[Opening EXERCISE MATERIALS section]

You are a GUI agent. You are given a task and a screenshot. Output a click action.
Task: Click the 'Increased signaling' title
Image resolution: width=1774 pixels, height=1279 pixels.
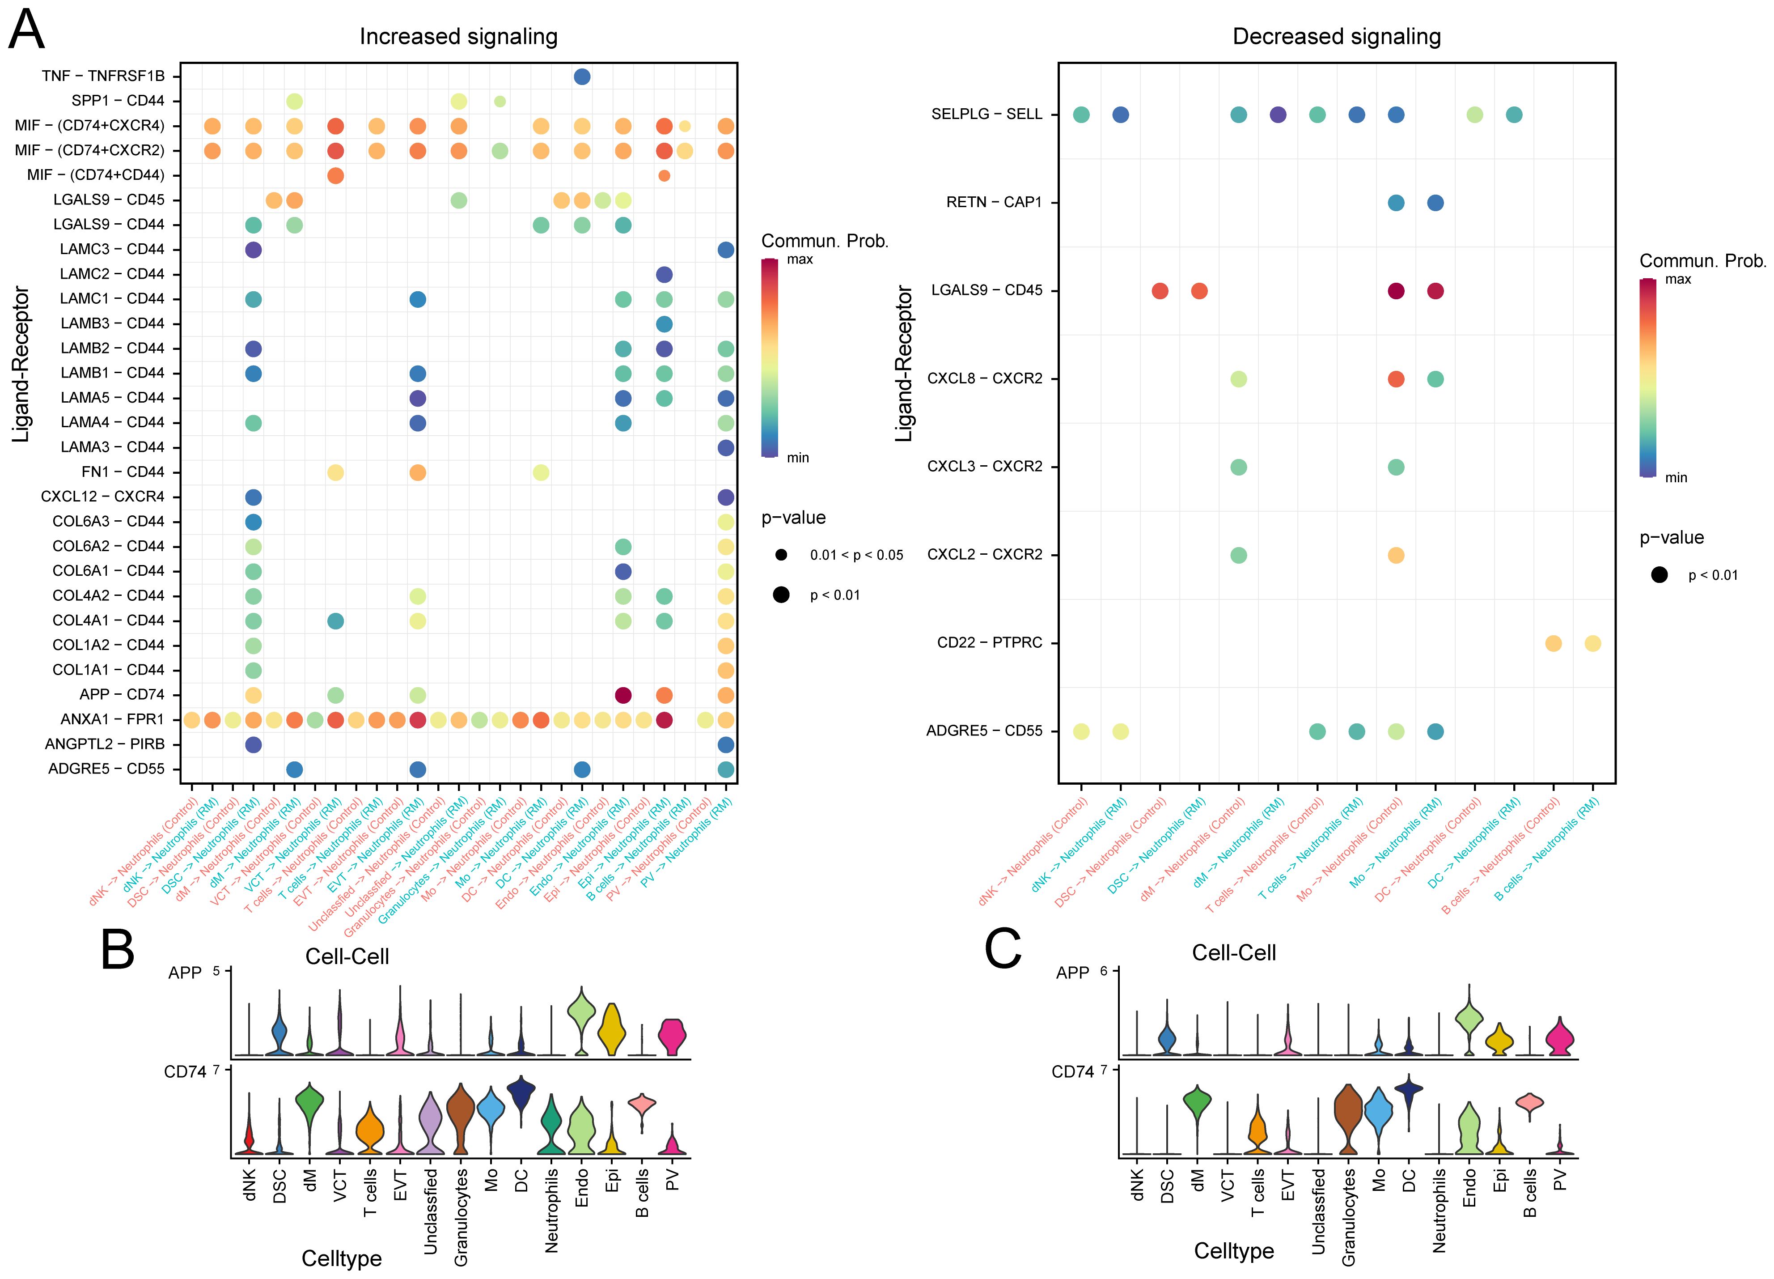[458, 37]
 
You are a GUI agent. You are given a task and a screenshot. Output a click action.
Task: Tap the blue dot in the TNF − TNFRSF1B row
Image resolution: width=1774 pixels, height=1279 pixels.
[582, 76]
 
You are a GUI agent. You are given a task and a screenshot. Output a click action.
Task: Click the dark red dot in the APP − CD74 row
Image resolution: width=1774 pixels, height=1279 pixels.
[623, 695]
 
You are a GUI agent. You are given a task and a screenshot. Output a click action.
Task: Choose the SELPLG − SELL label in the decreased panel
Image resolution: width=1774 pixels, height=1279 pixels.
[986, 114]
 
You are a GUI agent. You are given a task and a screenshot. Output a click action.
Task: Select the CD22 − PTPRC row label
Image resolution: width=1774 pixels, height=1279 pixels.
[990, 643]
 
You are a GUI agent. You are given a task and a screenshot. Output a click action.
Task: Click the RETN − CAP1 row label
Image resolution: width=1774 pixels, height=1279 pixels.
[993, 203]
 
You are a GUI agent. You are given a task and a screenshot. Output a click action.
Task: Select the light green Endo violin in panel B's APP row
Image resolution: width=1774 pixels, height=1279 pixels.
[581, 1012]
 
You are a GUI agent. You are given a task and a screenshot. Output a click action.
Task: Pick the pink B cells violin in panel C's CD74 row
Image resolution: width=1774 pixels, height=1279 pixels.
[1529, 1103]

[Closing EXERCISE MATERIALS section]

YOUR TASK -
Pull out every line of the entries that includes the word "label".

EXERCISE RESULT -
Task: Choose the SELPLG − SELL label in the decreased panel
Task: Select the CD22 − PTPRC row label
Task: Click the RETN − CAP1 row label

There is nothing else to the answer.